12

Say I have a stream of employees, keyed by empId, which also includes departmentId. I want to aggregate by department. So I do a selectKey(mapper to get departmentId), then groupByKey() (or I could just do a a groupBy(...), I assume), and then, say, count(). What exactly happens? I gather that it does a "repartition". I think what happens is that it writes to an "internal" topic, which I is just a regular topic with a derived name, created automatically. That is, shared by all instances of the stream, not just one (i.e. not local). So the aggregation is across all of the new key, not just those messages from the source stream instance (I think). Is that correct?
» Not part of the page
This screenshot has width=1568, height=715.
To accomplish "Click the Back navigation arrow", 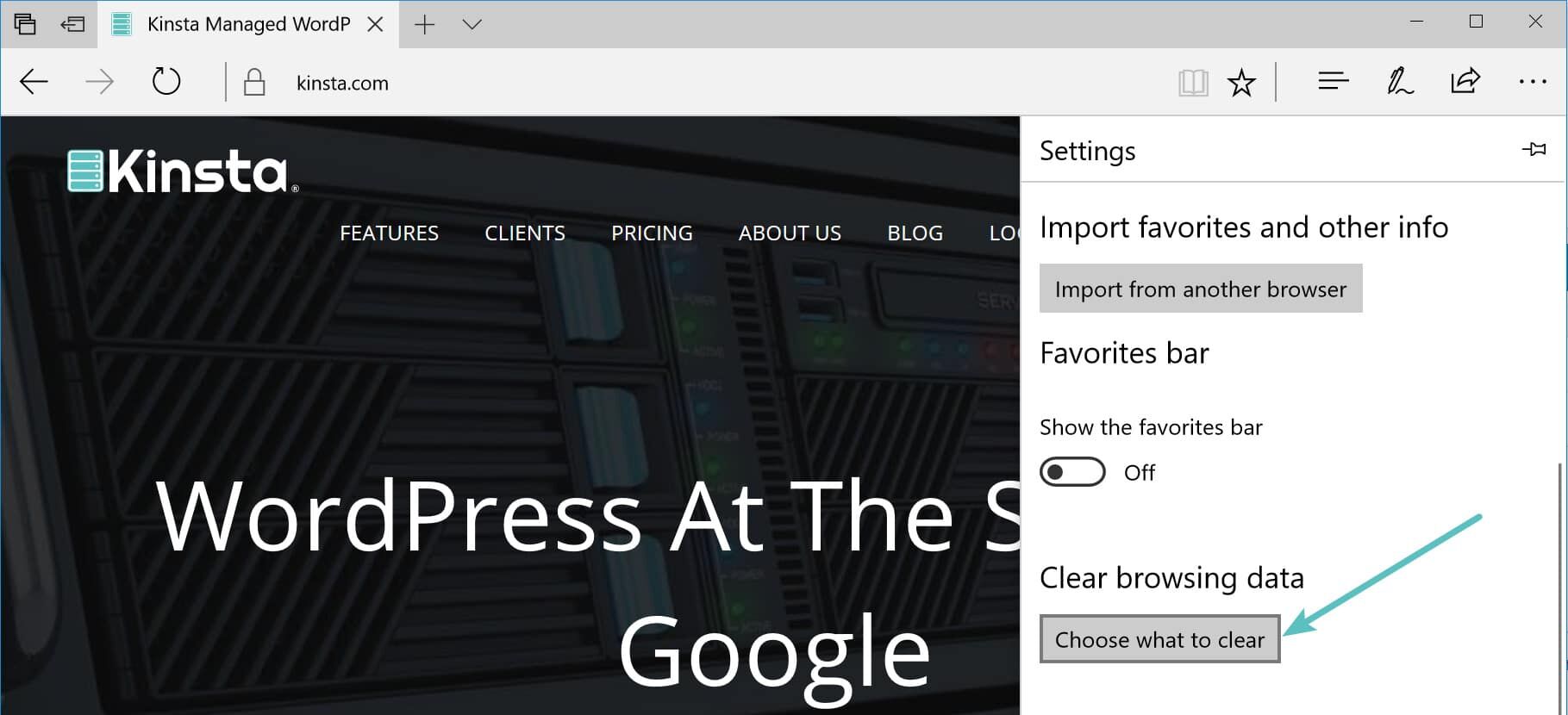I will pos(34,83).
I've not found a comprehensive description of repartitioning. Can anybody point me to a good article on this?

mconner
  • 1,174
  • 3
  • 12
  • 24
  • I don't know where you heard the term "re-partitioning" . In my opinion, partitions store the actual messages. Therefore re-partitioning sounds scary to me. – JR ibkr Mar 07 '19 at 20:36
  • The input of Kafka streams is a topic. In a topic, producer pushes data to a partitions. Producers sends messages with same key to a same partition. Now, streams API gives you data-store to store the result of your operations. https://kafka.apache.org/20/documentation/streams/developer-guide/interactive-queries.html – JR ibkr Mar 07 '19 at 20:41
  • @JRibkr: For starters, "repartition" is mentioned 88 times in [KStream javadoc](https://kafka.apache.org/20/javadoc/org/apache/kafka/streams/kstream/KStream.html). I assume I've got the gist of it, but I haven't seen any detailed description, and the scope of the "internal" topic might be open to interpretation. Also, your link points to interactive queries, which is not what I'm talking about. – mconner Mar 07 '19 at 21:19
  • You are correct. Interesting. This opens another door for me. I am reading about re-partitioning. Will update you once I get it. – JR ibkr Mar 07 '19 at 21:36
  • There is brief discription about repartitioning at https://kafka.apache.org/20/javadoc/org/apache/kafka/streams/kstream/KStream.html#join-org.apache.kafka.streams.kstream.KStream-org.apache.kafka.streams.kstream.ValueJoiner-org.apache.kafka.streams.kstream.JoinWindows- . Kafka will create repartitioned topic for stream processing ${applicationId}-XXX-repartition. You can also configure how long you want to keep that internal topic. – JR ibkr Mar 07 '19 at 21:42
  • Yes, that's from the link I gave you. I was hoping for a little more detail: a clarification of the scope of the internal topic (I presume global, not local, based on the javadoc), maybe a diagram. – mconner Mar 07 '19 at 22:00
  • I don't know what information you need my friend. The document clearly says what's re-partitioning. If you really want to know what happens then read https://github.com/apache/kafka – JR ibkr Mar 07 '19 at 22:39
  • I like to get my assumptions confirmed. This is a fairly powerful feature, and the documentation, which goes into a lot of detail about partitions, doesn't really seem to say much about how repartitioning works. That said, I just found a bit under: [Managing Streams Application Topics](https://kafka.apache.org/21/documentation/streams/developer-guide/manage-topics), which confirms that the topics are "only used by that stream application". – mconner Mar 07 '19 at 23:26

1 Answers1

8

What you describe is exactly what is happening.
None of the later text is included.